In this blog post Corvus.Globbing is under the spotlight. Corvus.Globbing is a library for working with globs, it was built to be zero allocating with performance comparable to (or better than) DotNet.Glob and raw Regular Expressions, when running under dotnet 6.0.

About Globbing

Globbing is the process of using wildcard characters for defining patterns to match file names and directories against partial names. For example, in a bash shell, if you were to run ls *.txt, it would return all files inside the current working directory with a .txt file extension. The text *.txt is the glob. The wildcard character, *, essentially says "match against anything here" – so, find every file inside this directory whose name ends with the sequence of characters: '.txt'.

As another example, If you were to run ls hello*.txt, it would match all files beginning with 'hello' and ending with '.txt', meaning this glob would match against a file named 'hello-world.txt', for example. Alternatively, ls *hello*.txt, matches all files with names that contain the word 'hello' and end with '.txt'. In all of these cases the wildcard character, *, says "match against anything here". The * is the most common, but not the only, wildcard character; Corvus.Globbing supports others, as you'll see in the repo's README.

Internally, the bash shell has to parse the glob, then do some searching and comparing to find the file names that match the pattern provided. This is what Corvus.Globbing offers – the ability to match a glob pattern against file paths and names. Specifically, it allows you to say "does this glob match this file name/path" through the Match() method, as you'll see shortly.

Use Cases

The particular use case we have optimized for is a case-sensitive glob that will be matched against a large number of paths (100+), but will not necessarily be cachable.

We want a very high-performance parse of that glob, and then a performant application of the glob to a large number of candidate paths.

Our motivation for this came when "link stripping" documents to be returned from an HTTP request, to remove links that the requesting identity is not permitted to see (perhaps for security, feature enablement, or just local context). To make this process high performance we needed to minimise allocations on the hot-path of the request handler, the library has therefore been designed to be low-allocating.

Corvus.Globbing is built for net6.0.

Performance

We offer better raw matching performance (~10-30%) against a pre-tokenized glob pattern, for the StringComparison.Ordinal (case sensitive) default, than Dotnet.Glob.

Our tokenization is also ~10x faster than Dotnet.Glob so it is significantly faster in the single use/throwaway case.

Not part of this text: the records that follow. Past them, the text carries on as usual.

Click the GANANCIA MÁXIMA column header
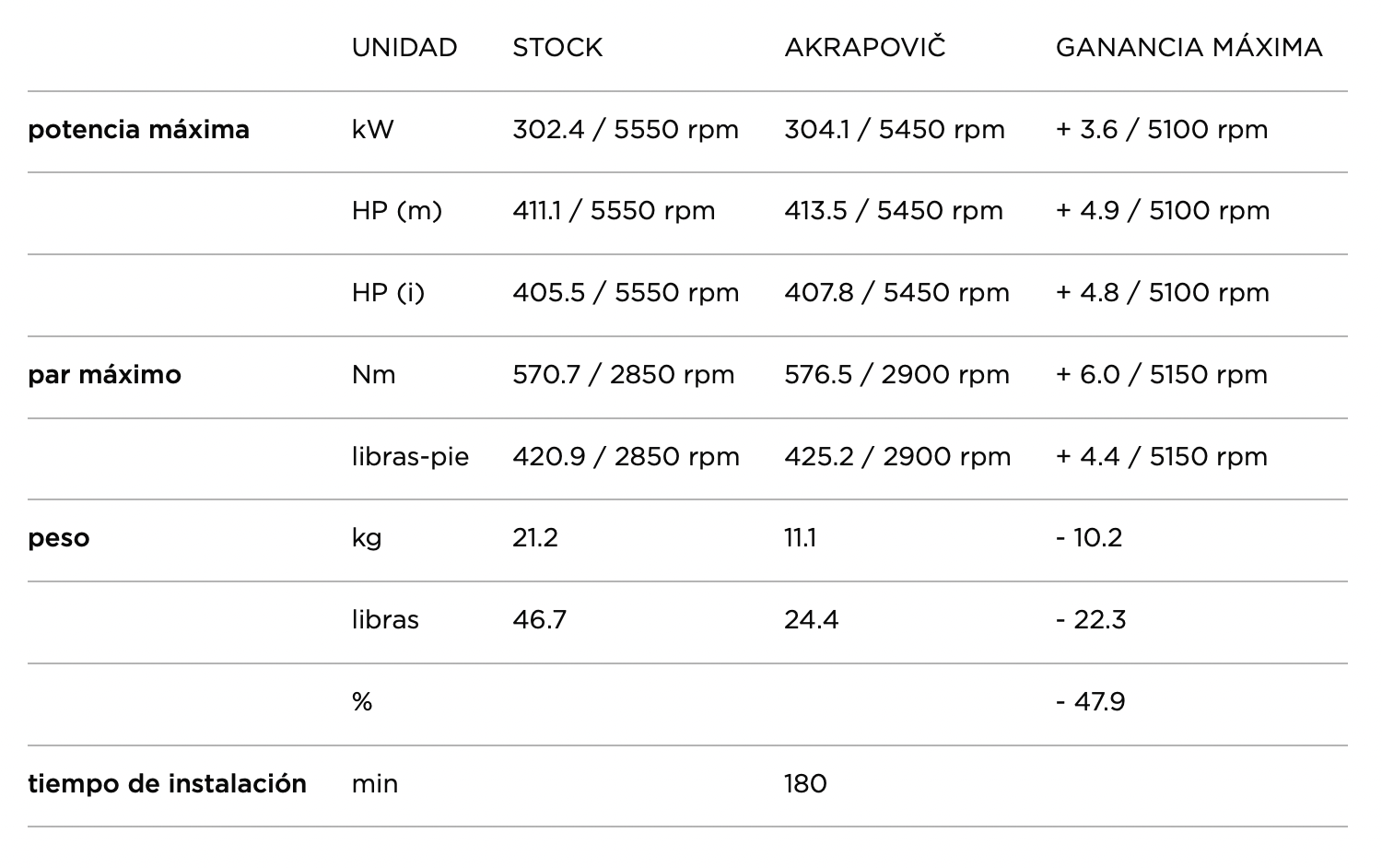 [1189, 48]
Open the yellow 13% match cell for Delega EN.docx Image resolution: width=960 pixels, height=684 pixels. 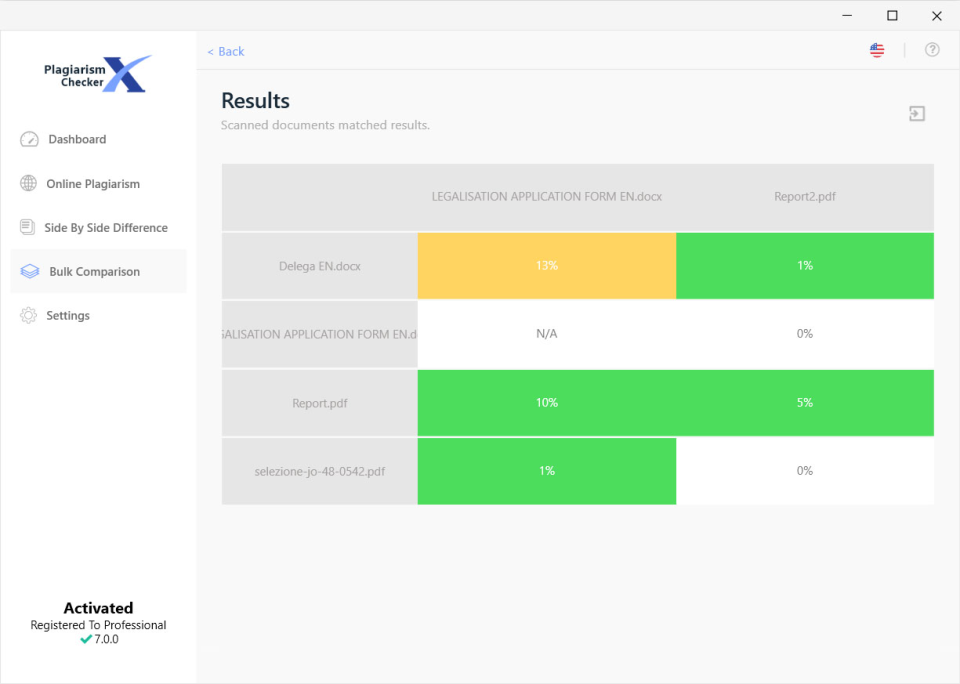tap(547, 266)
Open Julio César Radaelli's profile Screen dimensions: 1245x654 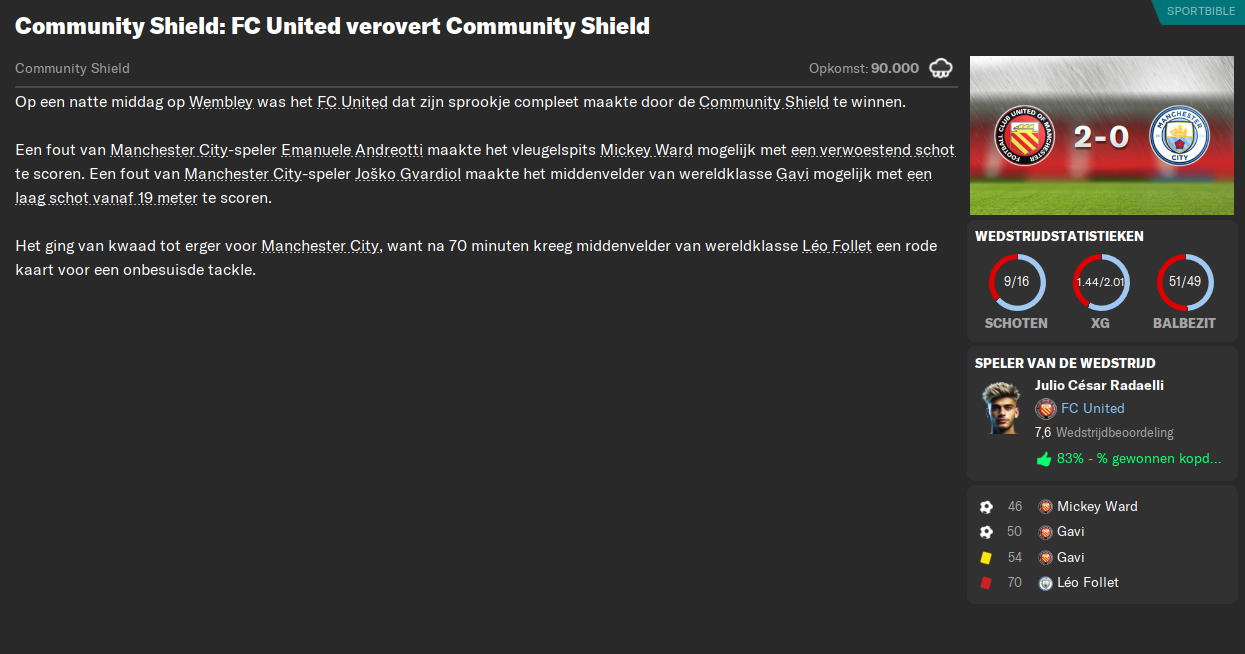(1099, 385)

See detailed performance benchmarks at the end of this post.

How to get started

Corvus.Globbing is available on NuGet. To get started with Corvus.Globbing, add a reference to the Corvus.Globbing NuGet package in your project, by running the following command:

dotnet add package Corvus.Globbing

How to use

Within the Corvus.Globbing repository, there is a Polyglot Notebook (under the folder Corvus.Globbing.Documentation.Examples) that provides examples on how to use the library. You can pull down the repo and run the notebooks locally yourself.

Examples

Basic use

The simplest use case just requires you to pass the glob and candidate path to the Match() method to determine if the glob and path match.

bool isMatch = Glob.Match("path/*atstand", "path/fooatstand"); // Returns: True

You can provide all the standard string-comparison types to the comparisonType parameter to customise the comparison behavior. The default is StringComparison.Ordinal (i.e. case sensitive), but you could do a case insensitive match:

bool isMatch = Glob.Match("path/*atstand", "PATH/fooatstand", StringComparison.OrdinalIgnoreCase); // returns: True

Efficient matching of a glob against multiple paths

If you want to match a glob against a number of paths, you want to avoid re-tokenizing the glob for each comparison.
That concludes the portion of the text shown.